Comment Guérin a réinventé la légende d’Aurore et Céphale

L’Aurore et Céphale est une peinture réalisée par Pierre-Narcisse Guérin en 1810. Elle représente une scène tirée des Métamorphoses d’Ovide, où la déesse de l’aube, Aurore, enlève le jeune chasseur Céphale et le séduit. Cette œuvre illustre le style néoclassique du peintre et son intérêt pour les sujets mythologiques.

Le contexte historique de la peinture

Pierre-Narcisse Guérin (1774-1833) est un peintre français qui appartient au courant néoclassique. Il se forme à l’Académie royale de peinture et de sculpture, où il remporte le prix de Rome en 1797. Il séjourne ensuite en Italie de 1800 à 1810, où il étudie les maîtres anciens et se lie avec les artistes du groupe des Barbus, comme Girodet ou Gros. Il revient en France en 1810 et expose au Salon la même année son tableau L’Aurore et Céphale, qui lui vaut les éloges de la critique et du public.

Le sujet mythologique de la peinture

L’Aurore et Céphale représente un épisode tiré du livre VII des Métamorphoses d’Ovide, un recueil de poèmes qui raconte les transformations des dieux et des hommes dans la mythologie grecque. Selon le récit d’Ovide, Céphale est le fils d’Hermès et le mari de Procris, la fille d’Érechthée, roi d’Athènes. Un jour, alors qu’il chasse dans les bois, il attire l’attention d’Aurore, la déesse de l’aube, qui le trouve très beau. Elle décide alors de l’enlever et de l’emmener dans son palais en Éthiopie. Là, elle lui fait des avances, mais Céphale résiste et lui rappelle son amour pour sa femme. Aurore finit par le laisser partir, mais elle lui jette une malédiction : il tuera sa femme par mégarde en la prenant pour un animal.

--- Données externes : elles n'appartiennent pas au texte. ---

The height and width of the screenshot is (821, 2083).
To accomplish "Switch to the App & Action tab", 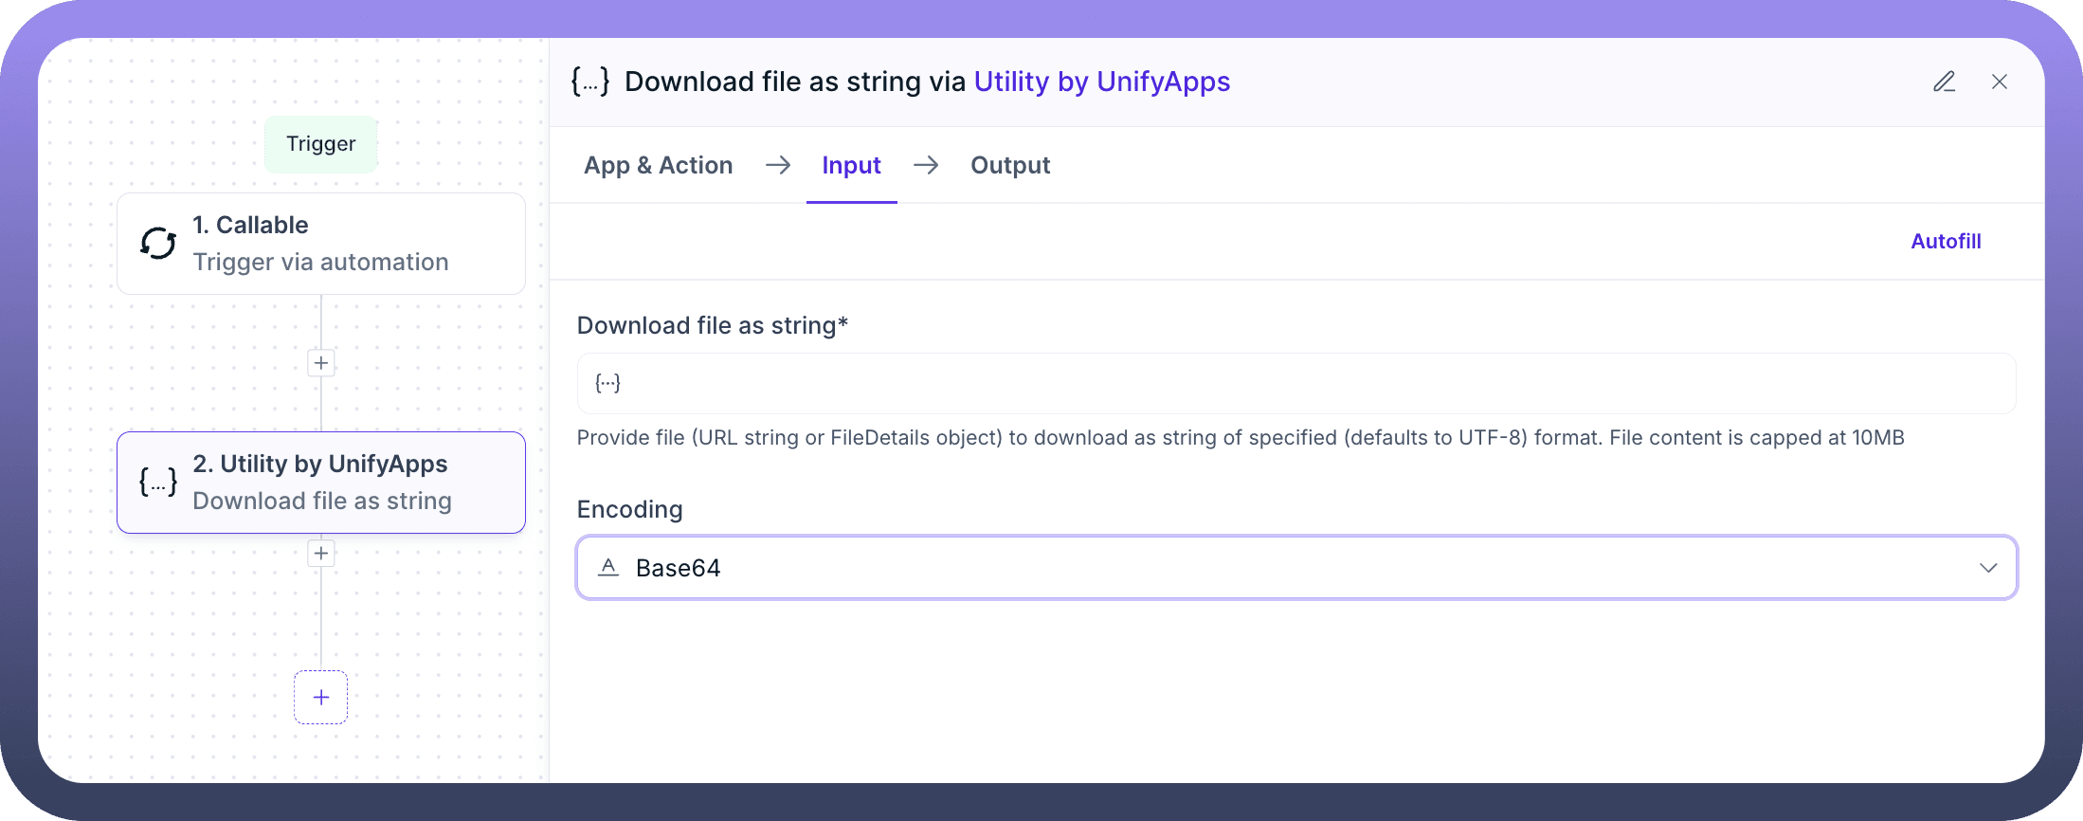I will tap(658, 166).
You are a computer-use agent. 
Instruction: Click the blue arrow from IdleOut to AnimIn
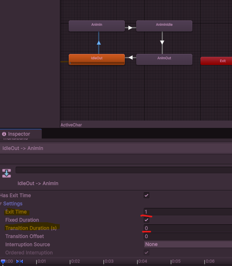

Guérin choisit de représenter le moment où Aurore tente de séduire Céphale dans son lit nuptial. Il adoucit le récit d’Ovide en supprimant les aspects dramatiques et violents de l’enlèvement et du sort funeste qui attend les amants. Il met plutôt en valeur la beauté des personnages et l’harmonie de leurs corps. Aurore apparaît comme une déesse radieuse et voluptueuse, qui se penche vers Céphale avec tendresse. Céphale est un jeune homme élégant et athlétique. Un amour ailé joue avec un arc et des flèches à leurs pieds, symbole de l’amour divin.

L’interprétation de la peinture

L’Aurore et Céphale est une peinture qui illustre le style néoclassique de Guérin. Le néoclassicisme est un mouvement artistique qui se développe à la fin du XVIIIe siècle et au début du XIXe siècle, en réaction au rococo jugé trop frivole et superficiel. Les néoclassiques s’inspirent des modèles antiques et cherchent à exprimer des idées morales et politiques à travers leurs œuvres.

Guérin suit les principes du néoclassicisme en adoptant une composition rigoureuse et symétrique, où les personnages sont disposés selon un triangle isocèle. Il utilise des couleurs sobres et harmonieuses, qui contrastent avec le fond sombre. Il soigne les détails anatomiques et drapés des corps, qui rappellent les sculptures grecques ou romaines. Il crée une atmosphère solennelle et majestueuse, qui confère une dignité aux personnages.

Guérin exprime aussi sa sensibilité personnelle dans son tableau. Il ne se contente pas de reproduire fidèlement le texte d’Ovide, mais il y ajoute sa propre interprétation. Il transforme le récit tragique en une scène romantique, où l’amour triomphe des obstacles. Il montre que même les dieux sont soumis aux sentiments humains et qu’ils peuvent être touchés par la grâce ou la beauté d’un mortel. Il suggère que l’amour est une force universelle qui unit le ciel et la terre.

L’Aurore et Céphale est donc une peinture qui témoigne du talent de Guérin comme peintre néoclassique, mais aussi comme poète capable de réinventer la mythologie à sa manière.